9.6 The obligation to maintain confidentiality ends seven years after termination of the contract, unless legal or contractual regulations provide for a longer confidentiality obligation.
9.7 Both parties shall observe the applicable data protection provisions, in particular those valid in Austria, and shall obligate their employees involved in connection with the contract to data secrecy within the meaning of the DSG (Austrian Data Protection Act) and the GDPR, unless they are already generally obligated accordingly.
10. Final Provisions, Jurisdiction Agreements, and Choice of Law
10.1 Changes and supplements to contracts require text form for their validity. This applies in particular to the amendment of the text form itself.
10.2 Should individual or several provisions of the respective contracts (incl. these GTC) be or become ineffective or invalid, or contain a gap, the validity of the remaining provisions shall remain unaffected thereby. The invalid or ineffective provisions shall be interpreted or replaced in such a way that they most closely correspond to the intended purpose of the agreement. The same shall apply in the case of a contractual gap.

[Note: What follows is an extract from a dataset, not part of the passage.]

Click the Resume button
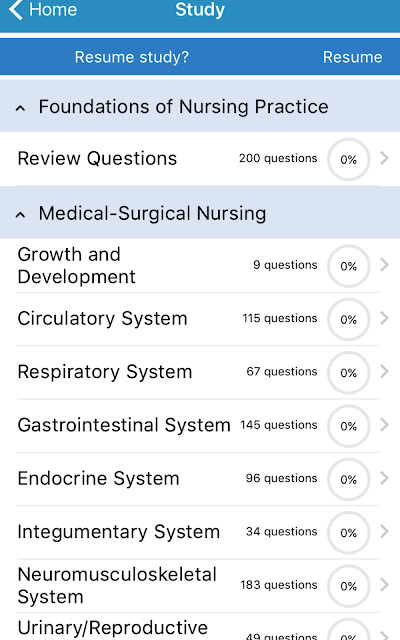The height and width of the screenshot is (640, 400). click(x=353, y=57)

10.3 For all disputes arising directly or indirectly from the contract, the Austrian court with local and subject-matter jurisdiction for JAWA (registered office in 8041 Graz) shall be exclusively agreed upon. Should JAWA actively file a lawsuit, this may take place in addition to the previously described place of jurisdiction at any other permissible place of jurisdiction (jurisdiction agreement).
10.4 Austrian law applies to the legal relationship between JAWA and the Customer. Austrian law also applies exclusively if the Customer has its registered office abroad or the contract is performed abroad. The provisions of the United Nations Convention on Contracts for the International Sale of Goods (CISG) do not apply. Likewise, the conflict of laws rules of international private law do not apply (choice of law).